Fotograma de Madelaine Collins |
En el año 1953, la actriz, guionista y directora estadounidense Ida Lupino, cineasta pionera, compuso la soberbia El bígamo, obra de singular atrevimiento desafiante con el código Hays de autocensura, en la que un hombre experimentaba dos vidas en paralelo con dos mujeres a las que quería de distinto modo, pero con igual verdad. Una película valiente y nada maniquea sobre los roles de género que deambulaba entre el drama social, el policiaco y la intriga, narrada en varios tiempos a partir de flashbacks de apoyo. Con semejantes elementos tonales y casi exacta situación, Baraud articula su obra a partir de la doble existencia de una mujer que, por trabajo -como el viajante Edmond O'Brien de la película de Lupino-, está obligada a desplazarse con continuidad, lo que le facilita su castillo de naipes sentimental.

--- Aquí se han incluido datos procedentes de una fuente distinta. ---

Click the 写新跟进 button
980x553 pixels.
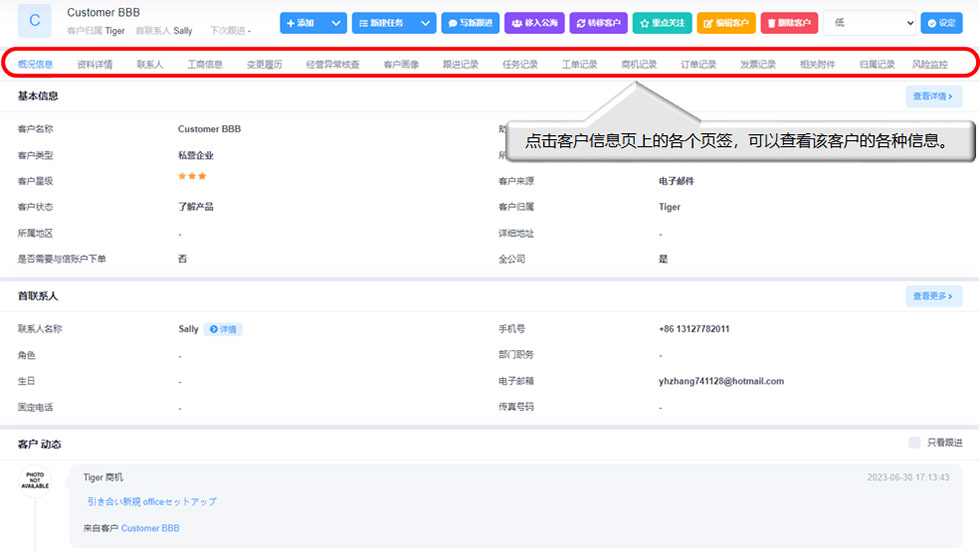point(470,23)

La imponente Virginie Efira es una mujer instalada en la mentira, en principio con sorprendente naturalidad, conforme avanza el relato con acechante desequilibrio. Y a su lado, el español Qim Gutiérrez, estupendo en un papel en el que pasa por la ternura, el desconsuelo y, finalmente, el agravio. Madeleine Collins tiene una gran virtud: la cadencia de la información ofrecida al espectador, sugestiva por las pistas mínimas y sutiles, que provocan que durante buena parte del relato el público esté tan perdido como interesado. Y, por desgracia, también un borrón final: un desenlace un tanto superficial, que quizá nos hable de un personaje que ha convertido su destino en una adicción, pero que también resulta decepcionante con respecto a la altura de miras desplegada hasta entonces.